Item-finding records:
════════

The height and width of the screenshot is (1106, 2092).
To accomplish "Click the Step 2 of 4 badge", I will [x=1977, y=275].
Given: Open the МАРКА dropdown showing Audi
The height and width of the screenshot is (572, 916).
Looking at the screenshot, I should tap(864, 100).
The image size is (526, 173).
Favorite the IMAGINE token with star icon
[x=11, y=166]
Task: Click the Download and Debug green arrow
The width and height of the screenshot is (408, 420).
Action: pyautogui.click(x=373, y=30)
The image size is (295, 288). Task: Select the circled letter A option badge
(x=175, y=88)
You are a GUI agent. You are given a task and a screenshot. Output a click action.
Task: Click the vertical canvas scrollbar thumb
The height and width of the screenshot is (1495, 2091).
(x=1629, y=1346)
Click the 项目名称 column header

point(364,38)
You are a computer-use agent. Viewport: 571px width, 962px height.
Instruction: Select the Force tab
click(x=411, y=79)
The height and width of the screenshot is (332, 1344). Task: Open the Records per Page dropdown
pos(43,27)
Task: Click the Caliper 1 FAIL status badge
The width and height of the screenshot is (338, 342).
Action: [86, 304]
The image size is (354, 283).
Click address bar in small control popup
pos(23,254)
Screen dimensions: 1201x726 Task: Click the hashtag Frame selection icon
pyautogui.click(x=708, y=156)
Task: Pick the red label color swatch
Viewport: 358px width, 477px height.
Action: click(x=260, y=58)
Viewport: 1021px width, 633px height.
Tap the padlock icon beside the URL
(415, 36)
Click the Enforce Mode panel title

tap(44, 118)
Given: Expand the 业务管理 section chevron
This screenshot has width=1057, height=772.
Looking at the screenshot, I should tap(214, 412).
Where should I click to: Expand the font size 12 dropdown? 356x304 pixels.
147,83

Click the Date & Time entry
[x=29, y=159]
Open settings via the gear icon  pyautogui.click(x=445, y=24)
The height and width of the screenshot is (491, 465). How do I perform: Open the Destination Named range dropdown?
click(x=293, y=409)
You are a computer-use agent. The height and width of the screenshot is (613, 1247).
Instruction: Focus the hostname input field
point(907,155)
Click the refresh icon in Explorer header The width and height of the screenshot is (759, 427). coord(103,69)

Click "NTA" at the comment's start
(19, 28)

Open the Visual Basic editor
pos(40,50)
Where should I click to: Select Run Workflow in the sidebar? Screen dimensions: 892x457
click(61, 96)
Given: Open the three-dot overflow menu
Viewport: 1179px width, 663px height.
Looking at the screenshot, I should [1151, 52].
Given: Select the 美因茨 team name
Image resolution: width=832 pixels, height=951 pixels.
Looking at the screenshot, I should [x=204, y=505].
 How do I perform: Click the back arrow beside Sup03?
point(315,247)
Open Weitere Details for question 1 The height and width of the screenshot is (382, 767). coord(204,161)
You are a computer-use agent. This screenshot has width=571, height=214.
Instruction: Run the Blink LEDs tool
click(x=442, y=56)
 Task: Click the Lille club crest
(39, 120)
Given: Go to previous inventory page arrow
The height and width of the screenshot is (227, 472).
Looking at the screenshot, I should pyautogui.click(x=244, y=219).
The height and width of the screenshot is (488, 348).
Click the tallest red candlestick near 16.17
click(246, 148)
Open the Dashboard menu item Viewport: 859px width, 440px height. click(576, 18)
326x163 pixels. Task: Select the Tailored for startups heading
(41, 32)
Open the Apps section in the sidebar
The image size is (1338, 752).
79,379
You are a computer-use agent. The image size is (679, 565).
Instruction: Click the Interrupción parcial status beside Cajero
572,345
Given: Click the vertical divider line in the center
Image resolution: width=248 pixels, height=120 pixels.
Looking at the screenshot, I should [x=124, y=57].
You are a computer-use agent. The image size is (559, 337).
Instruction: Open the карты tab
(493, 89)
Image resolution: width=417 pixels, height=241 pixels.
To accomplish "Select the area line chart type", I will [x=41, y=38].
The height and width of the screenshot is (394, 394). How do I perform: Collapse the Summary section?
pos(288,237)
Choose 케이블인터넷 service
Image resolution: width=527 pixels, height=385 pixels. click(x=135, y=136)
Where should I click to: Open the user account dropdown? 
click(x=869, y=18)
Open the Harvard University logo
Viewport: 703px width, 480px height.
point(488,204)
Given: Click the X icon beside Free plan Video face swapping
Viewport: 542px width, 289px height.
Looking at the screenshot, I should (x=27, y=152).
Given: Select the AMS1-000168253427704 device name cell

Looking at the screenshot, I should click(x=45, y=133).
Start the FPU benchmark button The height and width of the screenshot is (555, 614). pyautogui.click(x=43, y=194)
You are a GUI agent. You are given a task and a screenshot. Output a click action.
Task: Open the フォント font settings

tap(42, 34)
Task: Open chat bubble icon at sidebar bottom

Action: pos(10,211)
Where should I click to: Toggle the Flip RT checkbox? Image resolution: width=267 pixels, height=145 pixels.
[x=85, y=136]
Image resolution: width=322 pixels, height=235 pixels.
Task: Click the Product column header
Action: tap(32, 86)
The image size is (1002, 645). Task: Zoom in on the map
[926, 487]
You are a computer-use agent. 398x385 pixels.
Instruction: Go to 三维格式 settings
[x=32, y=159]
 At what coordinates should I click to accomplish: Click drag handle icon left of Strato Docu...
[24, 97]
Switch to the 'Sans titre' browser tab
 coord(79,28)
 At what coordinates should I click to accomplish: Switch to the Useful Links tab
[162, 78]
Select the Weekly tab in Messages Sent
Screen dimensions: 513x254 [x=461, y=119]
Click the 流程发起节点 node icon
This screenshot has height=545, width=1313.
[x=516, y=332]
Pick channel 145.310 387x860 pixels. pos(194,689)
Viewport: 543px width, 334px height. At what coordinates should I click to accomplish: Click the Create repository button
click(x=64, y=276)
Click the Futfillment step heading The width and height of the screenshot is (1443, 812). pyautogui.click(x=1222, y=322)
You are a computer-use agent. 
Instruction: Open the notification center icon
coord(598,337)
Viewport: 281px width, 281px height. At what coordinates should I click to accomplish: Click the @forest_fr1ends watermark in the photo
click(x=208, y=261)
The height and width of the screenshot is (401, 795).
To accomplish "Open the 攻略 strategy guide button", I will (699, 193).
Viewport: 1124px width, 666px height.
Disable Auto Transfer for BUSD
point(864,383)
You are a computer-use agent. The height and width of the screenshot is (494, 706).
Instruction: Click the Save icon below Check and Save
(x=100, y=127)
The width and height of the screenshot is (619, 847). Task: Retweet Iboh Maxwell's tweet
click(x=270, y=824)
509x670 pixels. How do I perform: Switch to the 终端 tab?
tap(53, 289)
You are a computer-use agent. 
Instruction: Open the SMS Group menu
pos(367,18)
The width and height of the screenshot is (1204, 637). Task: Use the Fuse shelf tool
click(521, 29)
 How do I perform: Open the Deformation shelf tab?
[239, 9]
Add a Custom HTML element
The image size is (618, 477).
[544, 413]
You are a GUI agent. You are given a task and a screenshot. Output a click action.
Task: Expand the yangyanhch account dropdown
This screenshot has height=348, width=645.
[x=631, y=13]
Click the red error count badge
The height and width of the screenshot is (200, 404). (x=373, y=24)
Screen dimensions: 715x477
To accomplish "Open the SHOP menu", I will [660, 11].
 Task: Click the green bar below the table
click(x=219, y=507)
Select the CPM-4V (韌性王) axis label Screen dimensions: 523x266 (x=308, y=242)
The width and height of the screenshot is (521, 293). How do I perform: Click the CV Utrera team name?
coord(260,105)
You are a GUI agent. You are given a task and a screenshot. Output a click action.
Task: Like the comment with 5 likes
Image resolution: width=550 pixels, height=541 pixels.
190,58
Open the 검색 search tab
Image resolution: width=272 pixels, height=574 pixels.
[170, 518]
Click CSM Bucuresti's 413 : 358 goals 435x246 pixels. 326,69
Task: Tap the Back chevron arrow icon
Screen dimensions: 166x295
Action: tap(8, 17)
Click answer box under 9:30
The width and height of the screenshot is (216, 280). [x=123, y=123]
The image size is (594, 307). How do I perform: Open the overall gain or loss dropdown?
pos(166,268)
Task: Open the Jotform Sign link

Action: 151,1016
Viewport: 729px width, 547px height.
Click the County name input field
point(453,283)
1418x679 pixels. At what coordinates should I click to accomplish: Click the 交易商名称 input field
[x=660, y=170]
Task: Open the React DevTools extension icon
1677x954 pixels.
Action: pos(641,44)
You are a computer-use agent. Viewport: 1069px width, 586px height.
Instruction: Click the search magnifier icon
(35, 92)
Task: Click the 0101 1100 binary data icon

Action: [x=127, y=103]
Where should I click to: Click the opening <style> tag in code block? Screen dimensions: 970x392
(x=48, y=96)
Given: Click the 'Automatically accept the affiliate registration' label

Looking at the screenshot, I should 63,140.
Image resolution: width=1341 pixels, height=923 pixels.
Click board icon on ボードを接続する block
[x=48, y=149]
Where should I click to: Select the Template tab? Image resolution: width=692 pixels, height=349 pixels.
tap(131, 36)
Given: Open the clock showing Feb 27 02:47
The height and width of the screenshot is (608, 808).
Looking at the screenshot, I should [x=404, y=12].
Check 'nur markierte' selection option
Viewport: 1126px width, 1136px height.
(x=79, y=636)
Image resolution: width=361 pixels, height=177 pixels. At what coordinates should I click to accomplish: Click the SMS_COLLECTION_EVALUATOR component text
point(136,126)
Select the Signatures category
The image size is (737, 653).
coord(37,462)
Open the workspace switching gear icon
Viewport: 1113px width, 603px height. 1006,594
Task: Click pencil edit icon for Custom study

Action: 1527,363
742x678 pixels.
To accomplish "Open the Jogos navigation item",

════════

* _EXERCISE INSTRUCTIONS_: Which lines run from the start of the records down to the one containing "[x=29, y=159]"? Return them all unchanged, including that last line.

* _EXERCISE RESPONSE_:
The height and width of the screenshot is (1106, 2092).
To accomplish "Click the Step 2 of 4 badge", I will [x=1977, y=275].
Given: Open the МАРКА dropdown showing Audi
The height and width of the screenshot is (572, 916).
Looking at the screenshot, I should tap(864, 100).
The image size is (526, 173).
Favorite the IMAGINE token with star icon
[x=11, y=166]
Task: Click the Download and Debug green arrow
The width and height of the screenshot is (408, 420).
Action: pyautogui.click(x=373, y=30)
The image size is (295, 288). Task: Select the circled letter A option badge
(x=175, y=88)
You are a GUI agent. You are given a task and a screenshot. Output a click action.
Task: Click the vertical canvas scrollbar thumb
The height and width of the screenshot is (1495, 2091).
(x=1629, y=1346)
Click the 项目名称 column header

point(364,38)
You are a computer-use agent. Viewport: 571px width, 962px height.
Instruction: Select the Force tab
click(x=411, y=79)
The height and width of the screenshot is (332, 1344). Task: Open the Records per Page dropdown
pos(43,27)
Task: Click the Caliper 1 FAIL status badge
The width and height of the screenshot is (338, 342).
Action: [86, 304]
The image size is (354, 283).
Click address bar in small control popup
pos(23,254)
Screen dimensions: 1201x726 Task: Click the hashtag Frame selection icon
pyautogui.click(x=708, y=156)
Task: Pick the red label color swatch
Viewport: 358px width, 477px height.
Action: click(x=260, y=58)
Viewport: 1021px width, 633px height.
Tap the padlock icon beside the URL
(415, 36)
Click the Enforce Mode panel title

tap(44, 118)
Given: Expand the 业务管理 section chevron
This screenshot has width=1057, height=772.
Looking at the screenshot, I should tap(214, 412).
Where should I click to: Expand the font size 12 dropdown? 356x304 pixels.
147,83

Click the Date & Time entry
[x=29, y=159]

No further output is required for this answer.